Author: Lee K. Cerveny
Publisher:
Published: 2005
Total Pages: 164
ISBN-13:
DOWNLOAD EBOOKAuthor: John Muir
Publisher: Boston, Mifflin
Published: 1915
Total Pages: 454
ISBN-13:
DOWNLOAD EBOOKIn the late 1800s, John Muir made several trips to the pristine, relatively unexplored territory of Alaska, irresistibly drawn to its awe-inspiring glaciers and its wild menagerie of bears, bald eagles, wolves, and whales. Half-poet and half-geologist, he recorded his experiences and reflections in "Travels in Alaska," a work he was in the process of completing at the time of his death in 1914. As Edward Hoagland writes in his Introduction, "A century and a quarter later, we are reading ÝMuir's ̈ account because there in the glorious fiords . . . he is at our elbow, nudging us along, prompting us to understand that heaven is on earth--is the Earth--and rapture is the sensible response wherever a clear line of sight remains." This Modern Library Paperback Classic includes photographs from the original 1915 edition.
Author: David J. Brooks
Publisher:
Published: 2001
Total Pages: 28
ISBN-13:
DOWNLOAD EBOOKAuthor: Simone Abram
Publisher: Routledge
Published: 2021-04-26
Total Pages: 187
ISBN-13: 1000324141
DOWNLOAD EBOOKThe fact that tourism is a major global industry forecast to continue its dramatic growth well into the twenty-first century is often cited as a rationale for its analysis.
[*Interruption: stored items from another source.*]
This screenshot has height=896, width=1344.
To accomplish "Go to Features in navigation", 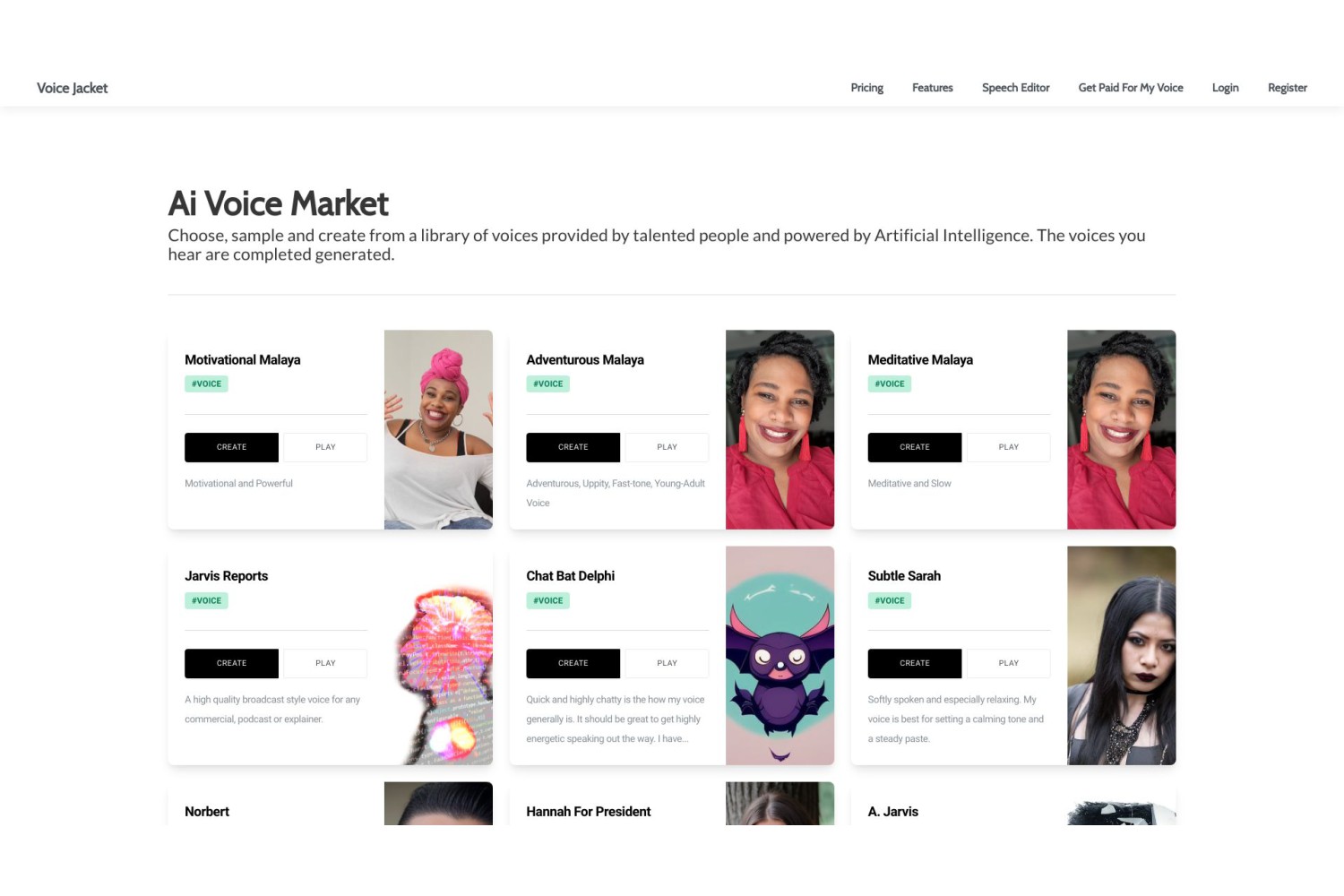I will [932, 88].
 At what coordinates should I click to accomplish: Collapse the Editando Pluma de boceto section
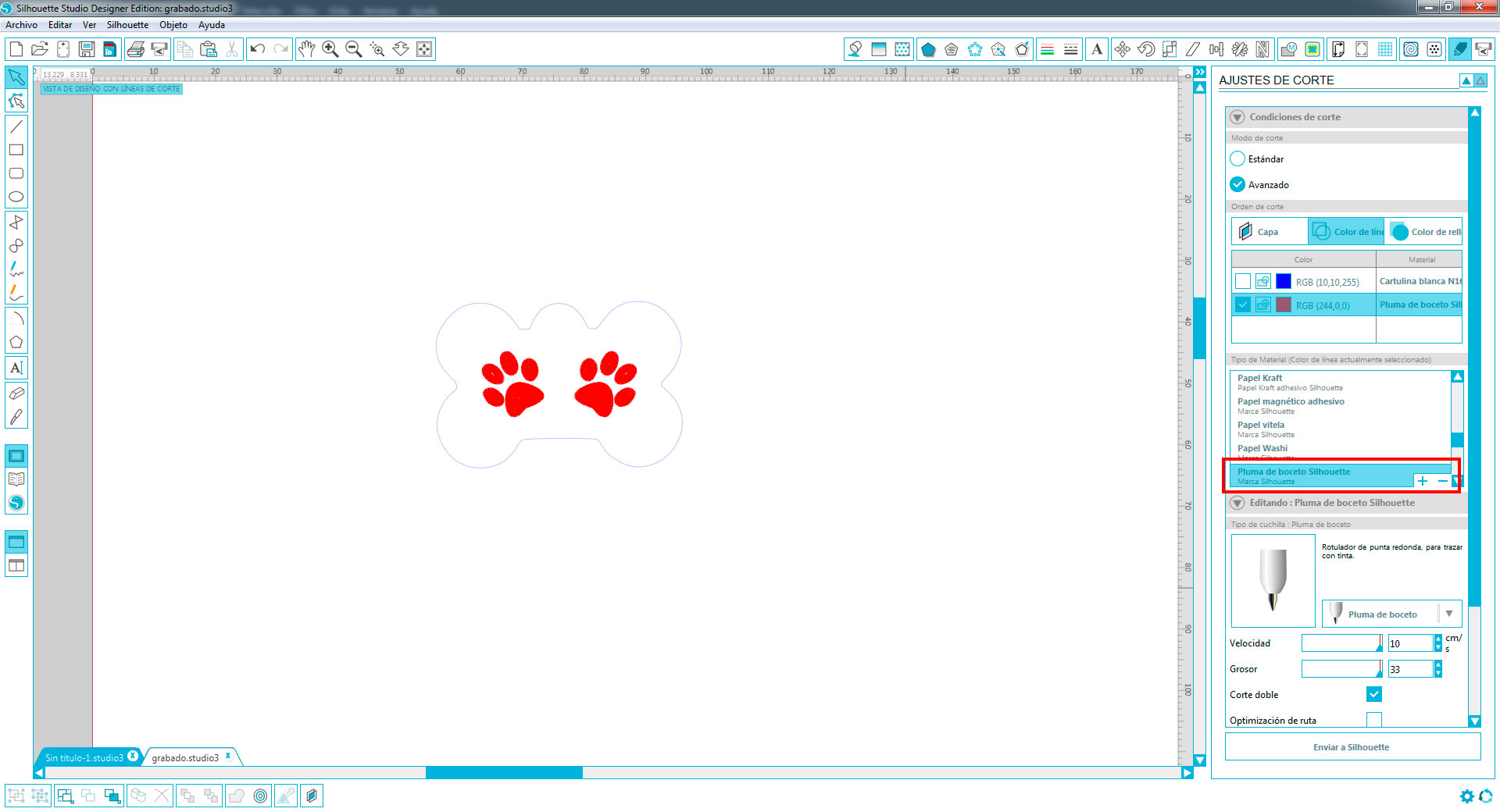(x=1238, y=503)
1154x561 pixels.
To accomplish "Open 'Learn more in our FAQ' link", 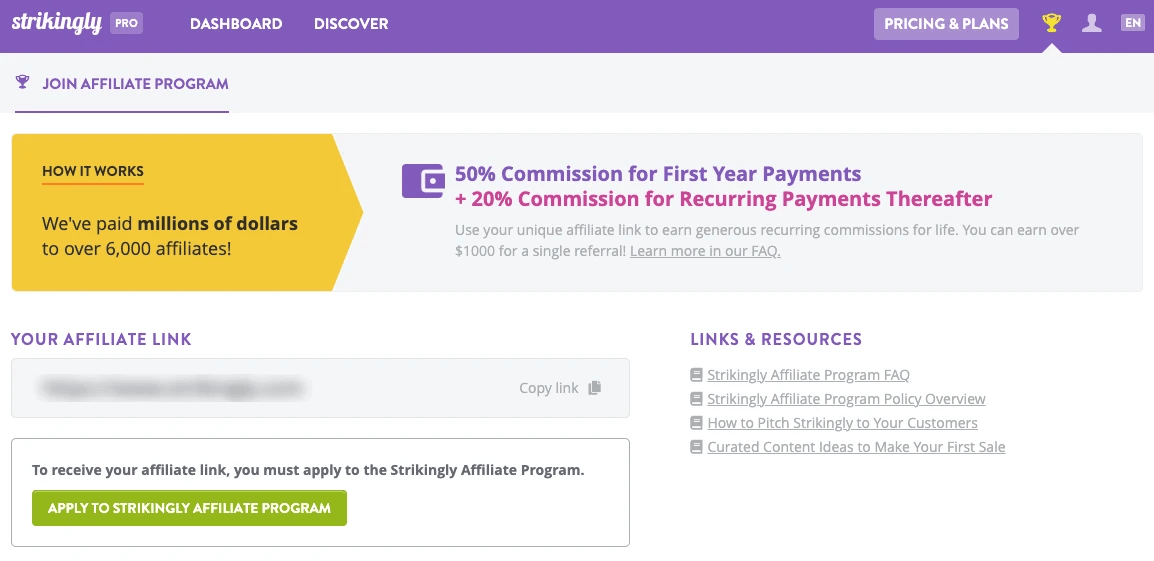I will [x=705, y=251].
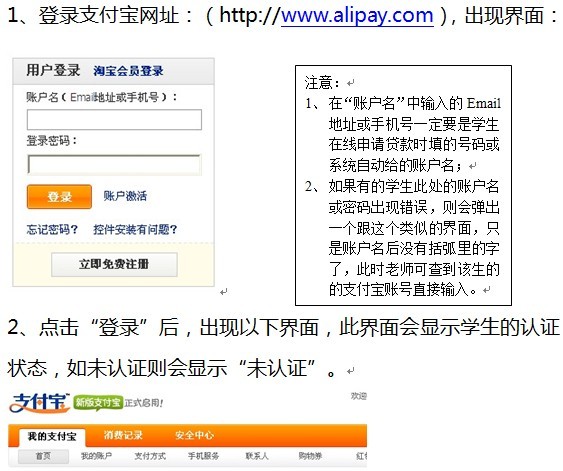Image resolution: width=563 pixels, height=471 pixels.
Task: Open the 控件安装有问题? help link
Action: pyautogui.click(x=135, y=229)
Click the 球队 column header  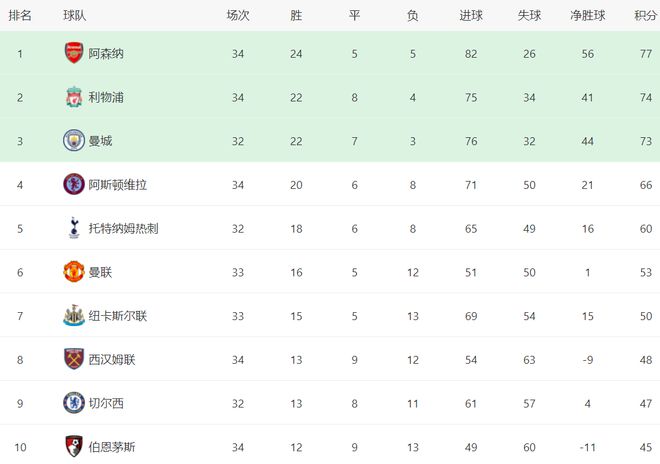pos(75,16)
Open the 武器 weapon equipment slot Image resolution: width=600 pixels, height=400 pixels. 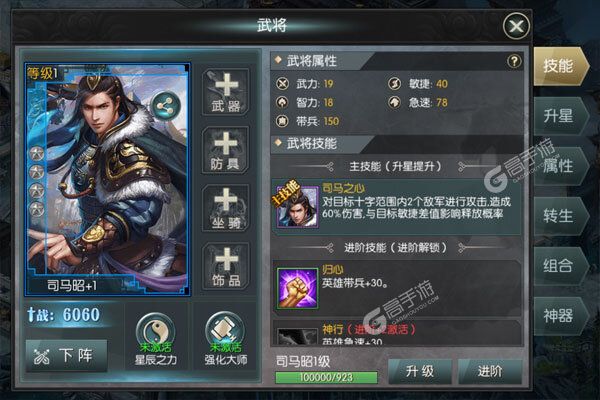pos(226,92)
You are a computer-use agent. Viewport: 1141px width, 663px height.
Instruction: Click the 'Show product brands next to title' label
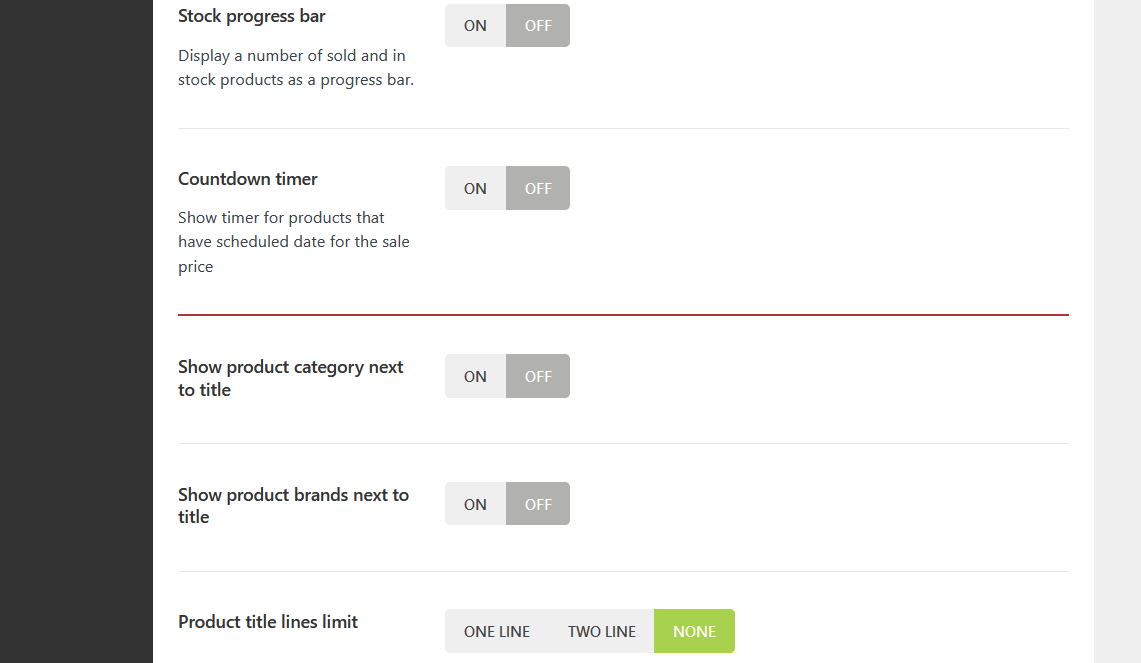click(293, 505)
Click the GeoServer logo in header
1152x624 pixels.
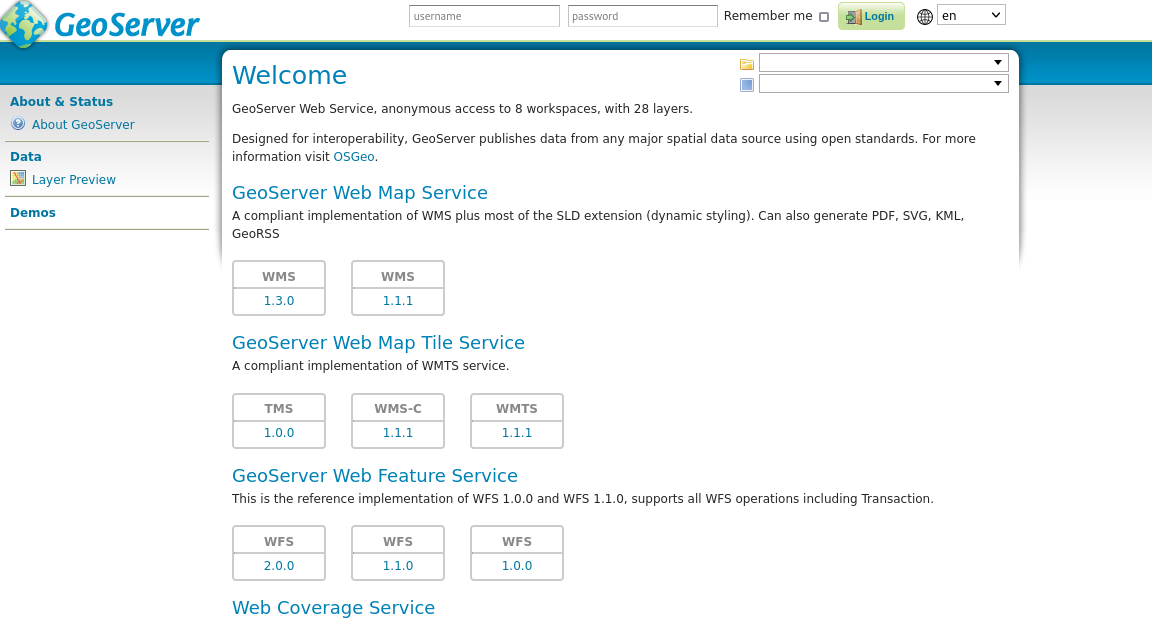[100, 23]
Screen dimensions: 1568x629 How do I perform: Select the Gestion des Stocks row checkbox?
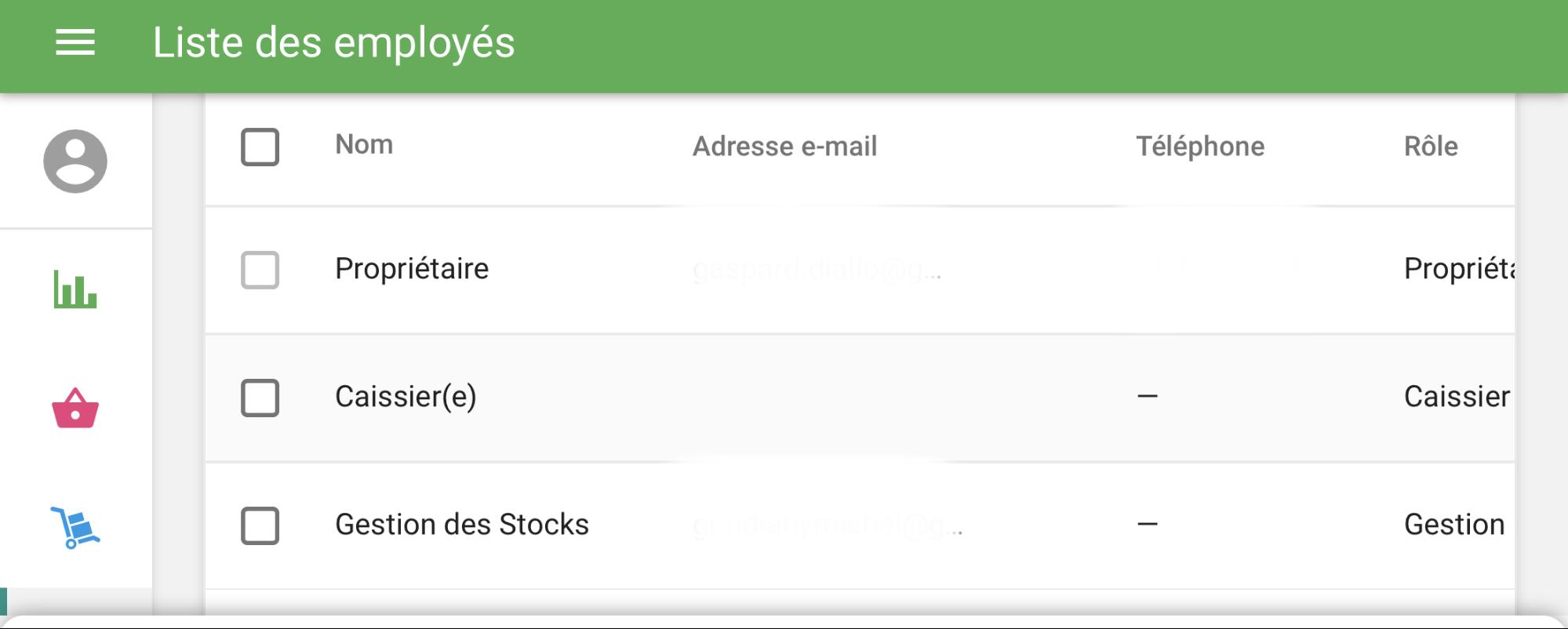[x=260, y=525]
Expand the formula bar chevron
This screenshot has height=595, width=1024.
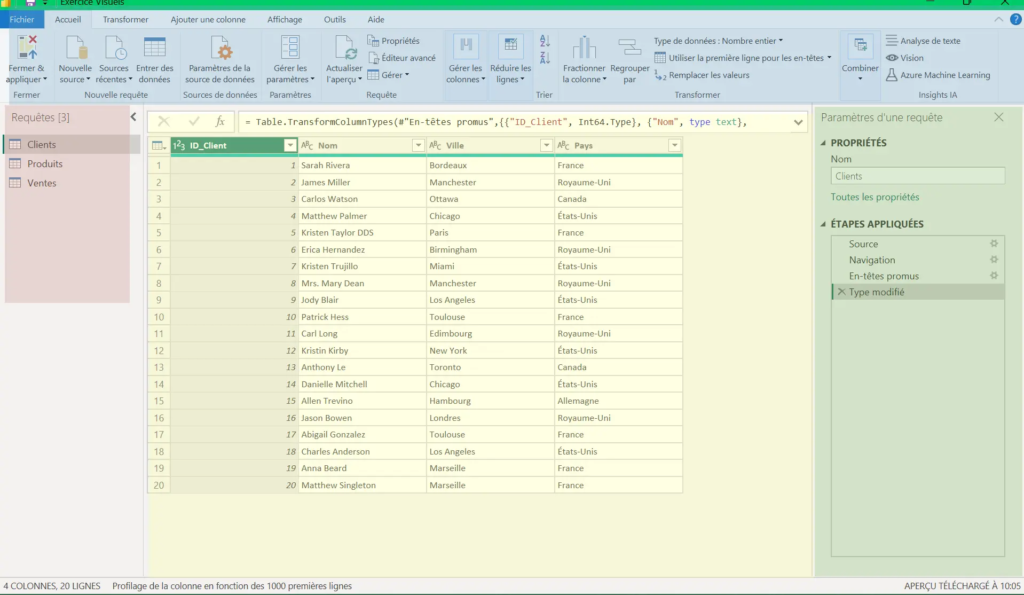(x=797, y=122)
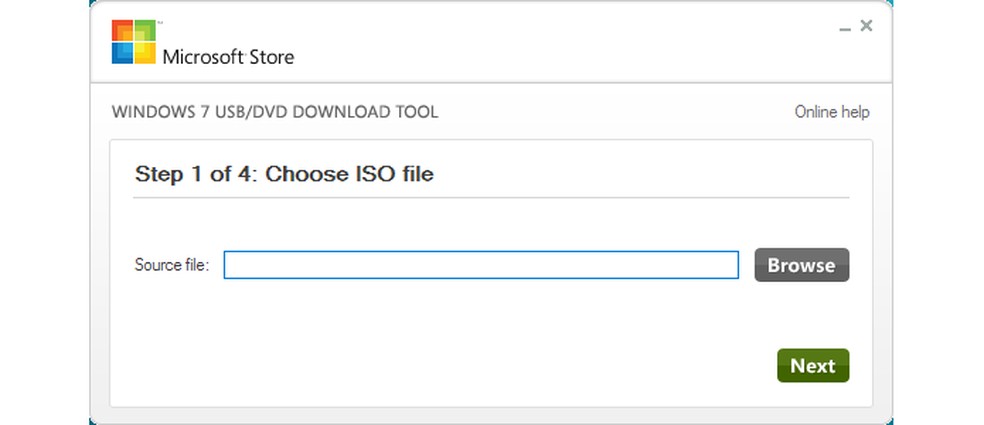984x425 pixels.
Task: Click the divider line under the step heading
Action: click(490, 197)
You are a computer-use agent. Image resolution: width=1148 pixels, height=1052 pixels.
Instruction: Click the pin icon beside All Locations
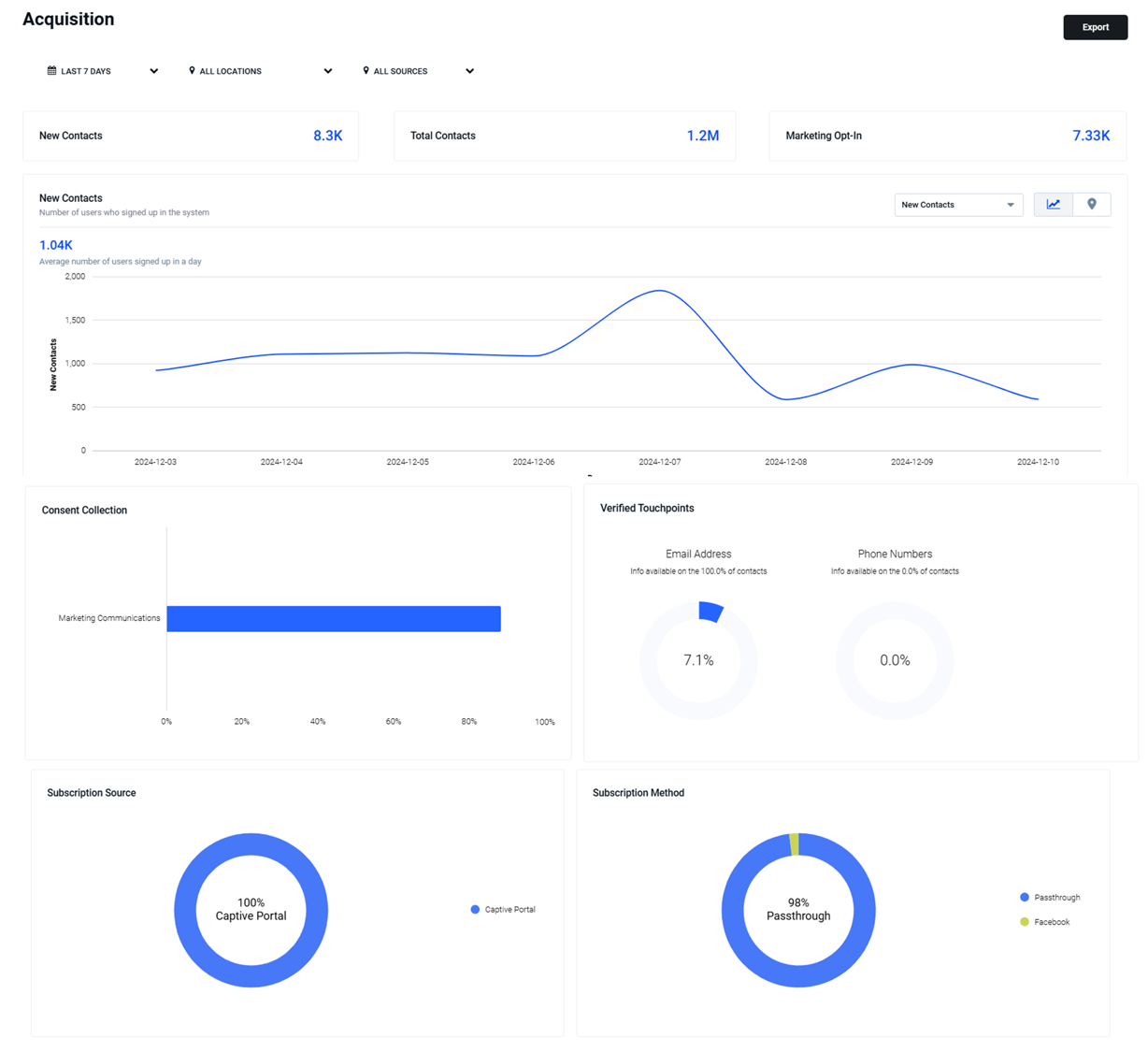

However, while the connection between individual locations and the world's global markets is an obvious product of tourism, the heart of the tourist experience is the construction of identity: the relation of the traveller to resident populations; the participants' views of themselves and others; tourists' search for authenticity and their testing of boundaries.This book significantly furthers current debates on tourism by asking important and vexing questions about the nature of the tourist experience: 'folk museums' that forget many of the 'folk' who live in the areas represented; the environments and events that are shaped to meet the 'imagined dreams' of tourist spectators; the categorization of visitors and returnees who take up residence and participate in the construction of 'local' identities; the evolving meanings associated with indigenous culture, tradition, heritage, representation, reality and authenticity. In renegotiating the definitions of tourism for the new millennium, this book represents a major contribution to an emerging and highly topical area of study.